Ilustrasi. (Foto: Unsplash)
JAKARTA - Peneliti Microsoft meluncurkan sistem kecerdasan buatan (AI) baru yang dapat mendiagnosis pasien lebih akurat daripada dokter manusia. Dijuluki Microsoft AI Diagnostic Orchestrator (MAI-DxO), sistem ini mencakup beberapa model AI dan kerangka kerja yang memungkinkannya menelusuri gejala dan riwayat pasien untuk menyarankan tes yang relevan. Berdasarkan hasilnya, sistem ini kemudian menyarankan kemungkinan diagnosis.
Raksasa teknologi yang berbasis di Redmond menyoroti bahwa selain akurasi diagnosis, sistem ini juga dilatih untuk menjadi hemat biaya dalam hal pengujian yang dilakukan.

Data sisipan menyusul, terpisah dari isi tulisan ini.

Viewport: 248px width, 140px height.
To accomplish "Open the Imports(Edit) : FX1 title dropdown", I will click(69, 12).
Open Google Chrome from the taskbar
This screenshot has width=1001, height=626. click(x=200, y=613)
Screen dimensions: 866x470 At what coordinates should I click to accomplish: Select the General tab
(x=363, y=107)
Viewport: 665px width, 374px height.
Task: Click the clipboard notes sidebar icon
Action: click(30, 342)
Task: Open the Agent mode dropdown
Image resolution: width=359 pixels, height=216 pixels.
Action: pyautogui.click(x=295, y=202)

Microsoft Mengembangkan Tolok Ukur untuk Menguji Kinerja MAI-DxO
Dalam sebuah posting di X pada Senin, (30/6/2025), Mustafa Suleyman, CEO Microsoft AI, memposting tentang sistem MAI-DxO dan menyebutnya sebagai "langkah besar menuju kecerdasan super medis". Suleyman mengatakan sistem AI dapat memecahkan beberapa kasus medis tersulit di dunia dengan akurasi yang lebih tinggi dan biaya yang lebih rendah dibandingkan dengan tindakan diagnostik tradisional.

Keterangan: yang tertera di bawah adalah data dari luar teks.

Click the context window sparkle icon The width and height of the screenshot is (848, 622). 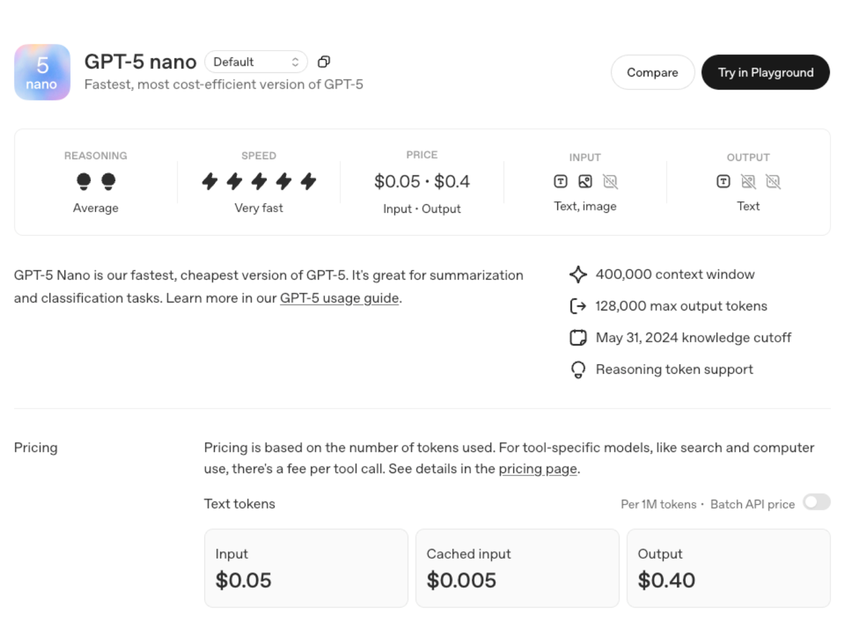point(578,275)
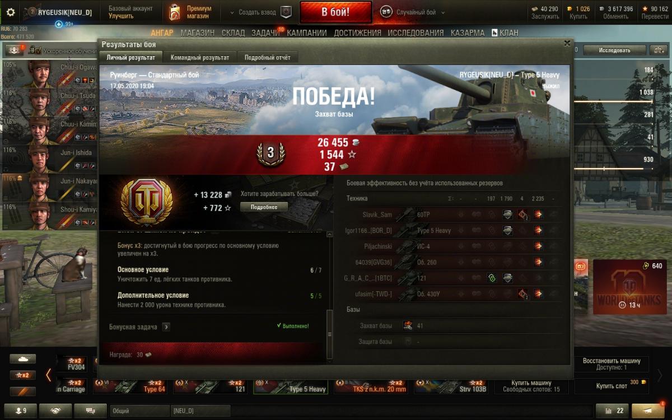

MAI-DxO mensimulasikan panel dokter virtual dengan berbagai pendekatan diagnostik yang berkolaborasi untuk memecahkan kasus medis, kata perusahaan tersebut dalam sebuah posting blog, yang dilansir Gadgets 360.
Orchestrator mencakup sistem multiagen di mana satu orang memberikan hipotesis, satu orang memilih tes, dua orang lainnya memberikan daftar periksa dan pengelolaan, dan yang terakhir menantang hipotesis tersebut.
Setelah hipotesis lolos dari panel ini, sistem AI dapat mengajukan pertanyaan, meminta pengujian, atau memberikan diagnosis jika merasa memiliki cukup informasi. Jika merekomendasikan pengujian, sistem akan melakukan analisis biaya untuk memastikan bahwa biaya keseluruhan tetap masuk akal. Menariknya, sistem ini tidak bergantung pada model, artinya sistem ini dapat bekerja dengan model AI pihak ketiga mana pun.
Microsoft mengklaim bahwa sistem ini meningkatkan kinerja diagnostik setiap model AI yang diuji. Namun, o3 OpenAI tampil paling baik dengan menyelesaikan 85,5 persen kasus tolok ukur New England Journal of Medicine (NEJM) dengan benar. Perusahaan tersebut mengatakan bahwa kasus yang sama juga diberikan kepada 21 dokter praktik dari Amerika Serikat (AS) dan Inggris, dan semuanya memiliki pengalaman klinis antara lima hingga 20 tahun. Dokter manusia memiliki akurasi 20 persen.